Следующая фамилия — Клыкова Лидия Васильевна,[0]. Это сестра Катерины Васильевны Заболоцкой[1]. Лидию Васильевну я почти не знаю, но рад поговорить о Екатерине Васильевне. Это, прямо говоря, одна из лучших женщин, которых встречал я в жизни. С этого и надо начать. Познакомился я с ней в конце двадцатых годов, когда Заболоцкий угрюмо и вместе с тем как бы и торжественно, а во всяком случае солидно сообщил нам, что женился. Жили они на Петроградской, улицу забыл, кажется, на Большой Зелениной. Комнату снимали у хозяйки квартиры — тогда этот институт еще не вывелся. И мебель была хозяйкина. И особенно понравился мне висячий шкафчик красного дерева, со стеклянной дверцей. Второй, похожий, висел в коридоре. Немножко другого рисунка. Принимал нас Заболоцкий солидно, а вместе и весело, и Катерина Васильевна улыбалась нам, но в разговоры не вмешивалась. Напомнила она мне бестужевскую курсистку. Темное платье. Худенькая. Глаза темные. И очень простая. И очень скромная. Впечатление произвела настолько благоприятное, что на всем длинном пути домой ни Хармс, ни Олейников ни слова о ней не сказали. Так мы и привыкли к тому, что Заболоцкий женат. Однажды, уже в тридцатых годах, сидели мы в так называемой «культурной пивной» на углу канала Грибоедова[220], против Дома книги.

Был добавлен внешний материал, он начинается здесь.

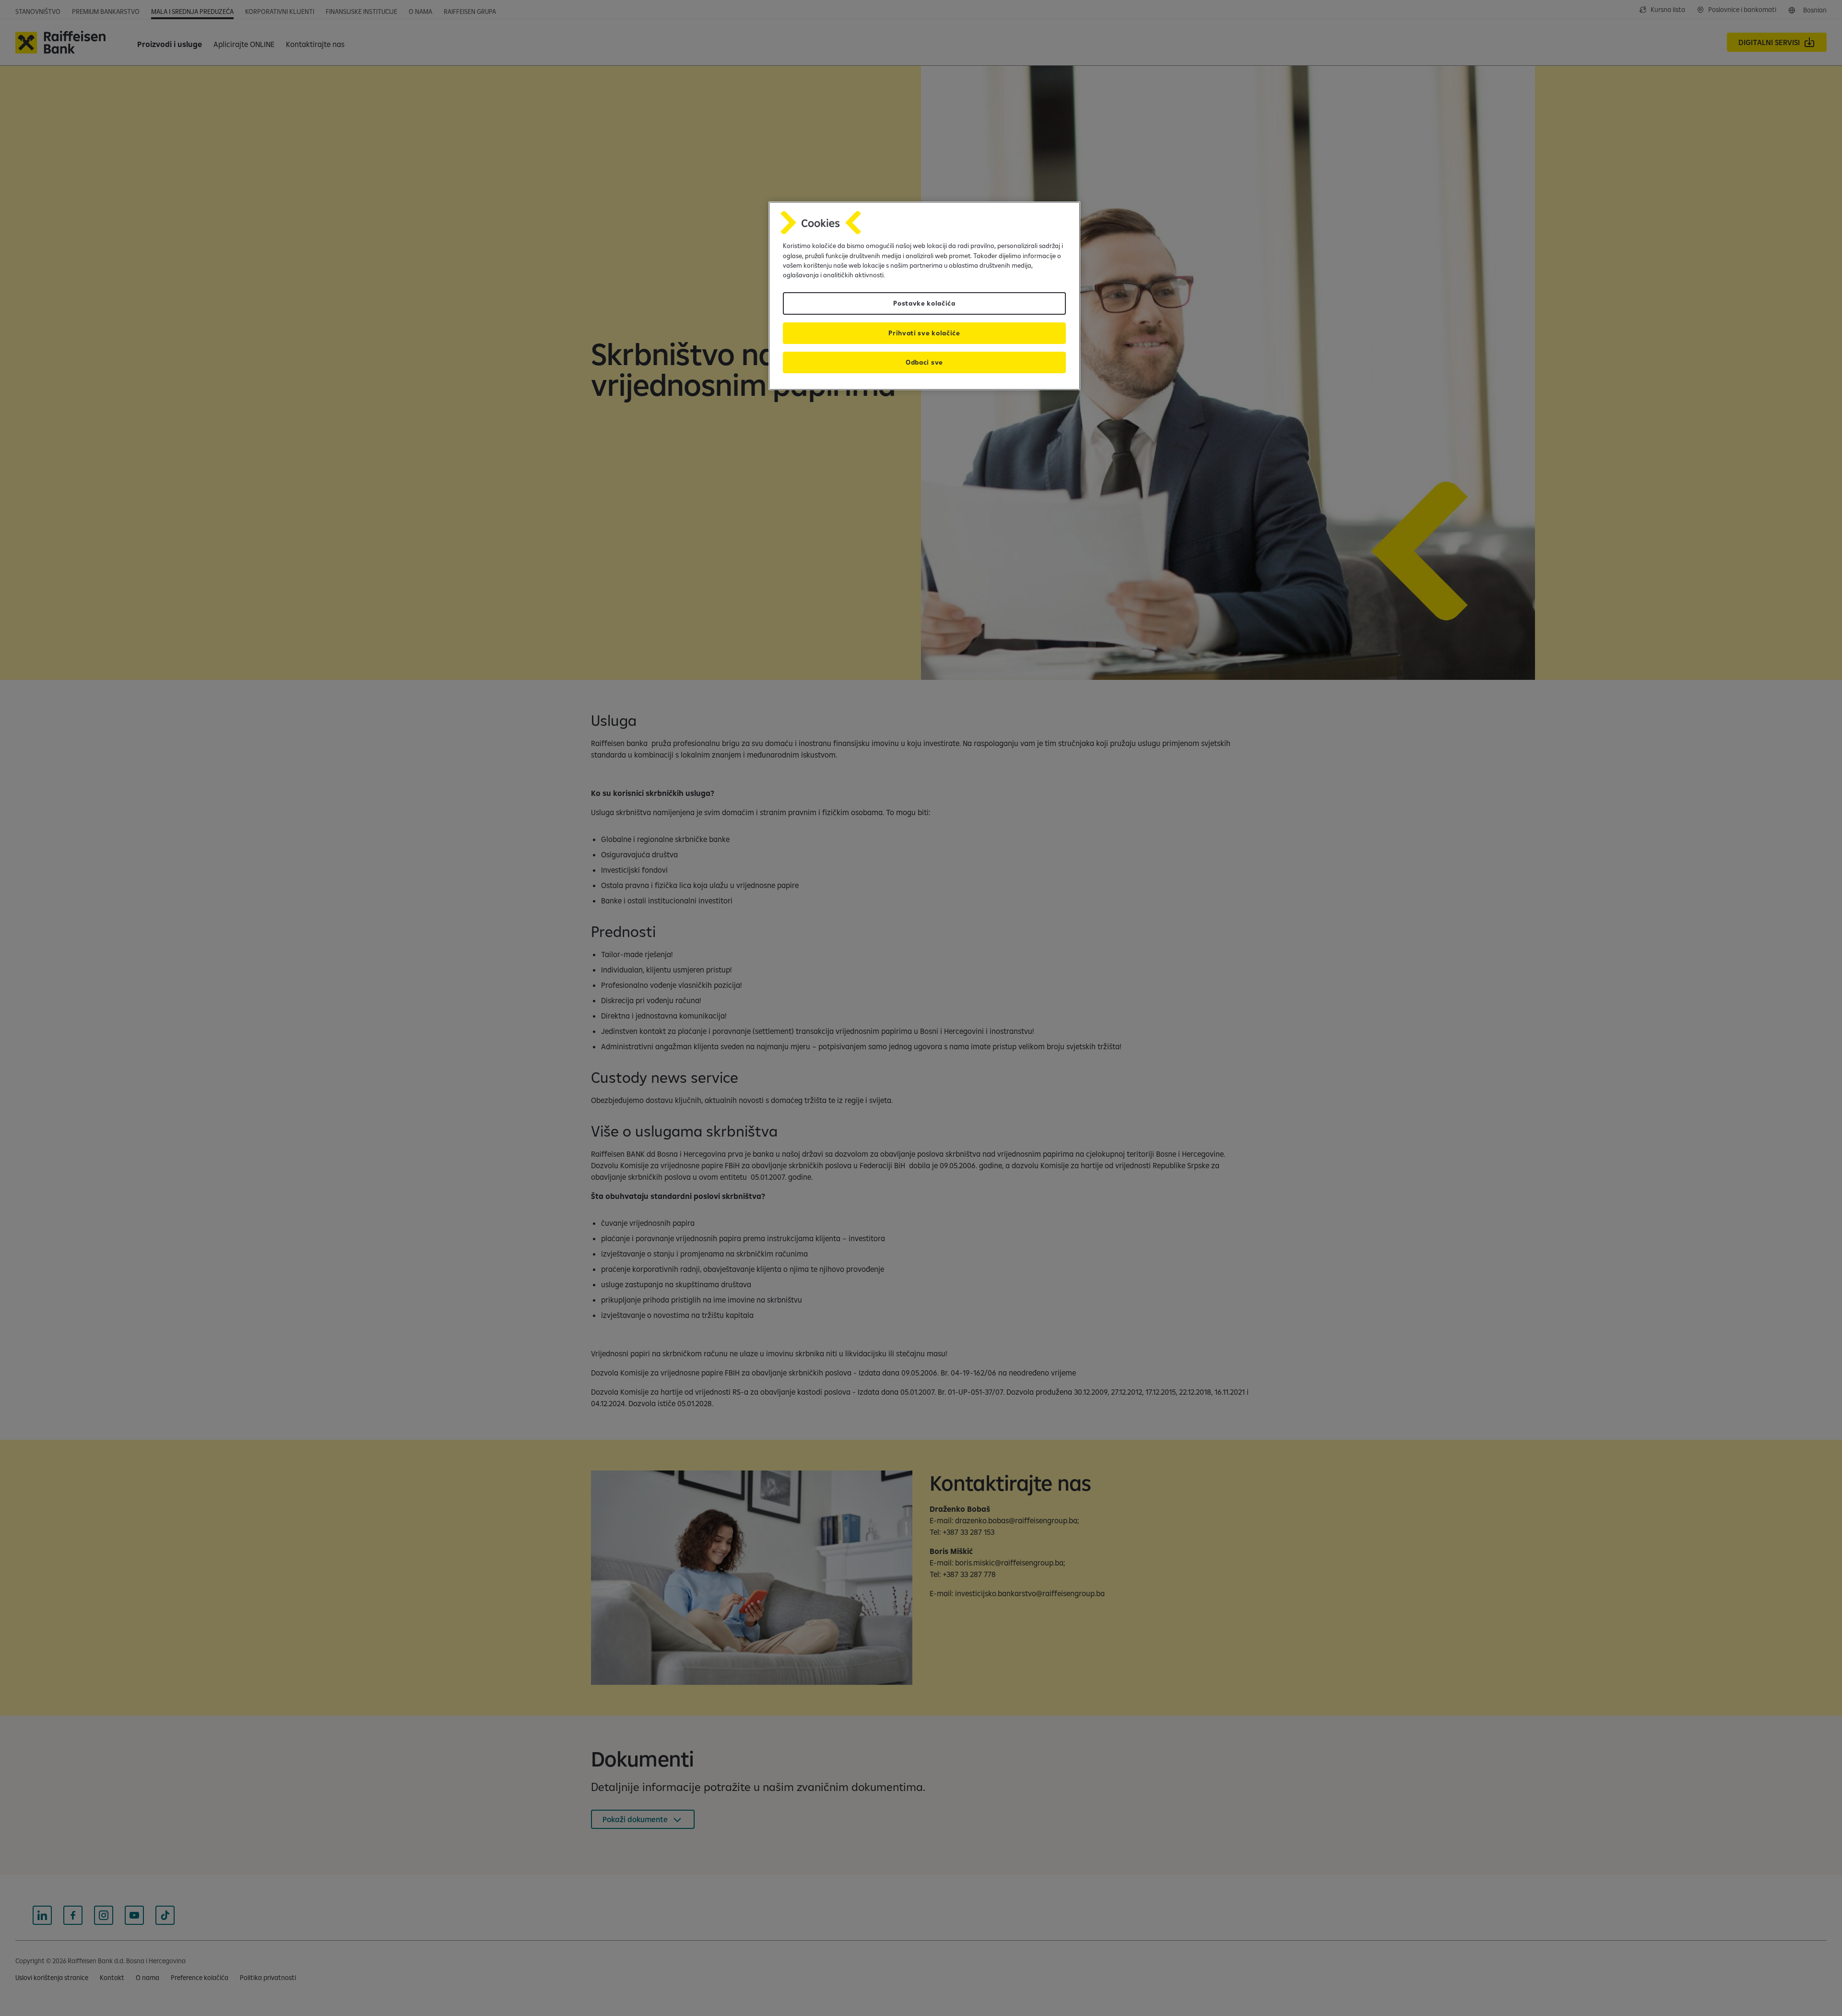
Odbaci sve (924, 362)
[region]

10 сентябряИ Николай Алексеевич спросил торжественно и солидно, как мы считаем, — зачем человек обзаводится детьми? Не помню, что я ответил ему. Николай Макарович промолчал загадочно. Выслушав мой ответ, Николай Алексеевич покачал головой многозначительно и ответил: «Не в том суть. А в том, что не нами это заведено, не нами и кончится». А когда вышли мы из пивной и Заболоцкий сел в трамвай и поехал к себе на Петроградскую, Николай Макарович спросил меня: как я думаю, — почему задал Николай Алексеевич вопрос о детях? Я не мог догадаться. И Николай Макарович объяснил мне: у них будет ребенок. Вот почему завел он этот разговор. И, как всегда, оказался Николай Макарович прав. Через положенное время родился у Заболоцких сын. Николай Алексеевич заявил решительно, что назовет он его Фома. Но потом смягчился и дал ребенку имя Никита. Хармс терпеть не мог детей и гордился этим. Да это и шло ему. Определяло какую‑то сторону его существа. Он, конечно, был последний в роде. Дальше потомство пощло бы совсем уж страшное. Вот отчего даже чужие дети пугали его. И как‑то Николай Макарович, неистощимо внимательный наблюдатель, сообщил мне, посмеиваясь, что вчера Хармс и Заболоцкий чуть не поссорились, Хармс, будучи в гостях у Заболоцкого, сказал о Никите нечто оскорбительное, после чего Николай Алексеевич нахохлился и молчал весь вечер. Зато женщин Заболоцкий, Олейников и Хармс ругали дружно. Хармс, впрочем, более за компанию. Кроме детей, искренне ненавидел он только лошадей. Этих уж не могу объяснить, почему. Яростно бранил их за глупость. Утверждал, что если бы они были маленькие, как собаки, то глупость их просто бросалась бы в глаза. Но когда друзья бранили женщин, он поддерживал их своим уверенным басом. «Культурная пивная» гудит от разговоров, и все на темы общие — «народ — философ!» — говорил по этому поводу Олейников. И наш стол говорит о женщинах вообще. Кудрявая голова, бледное лицо и спокойные, даже сонные, светлые глаза.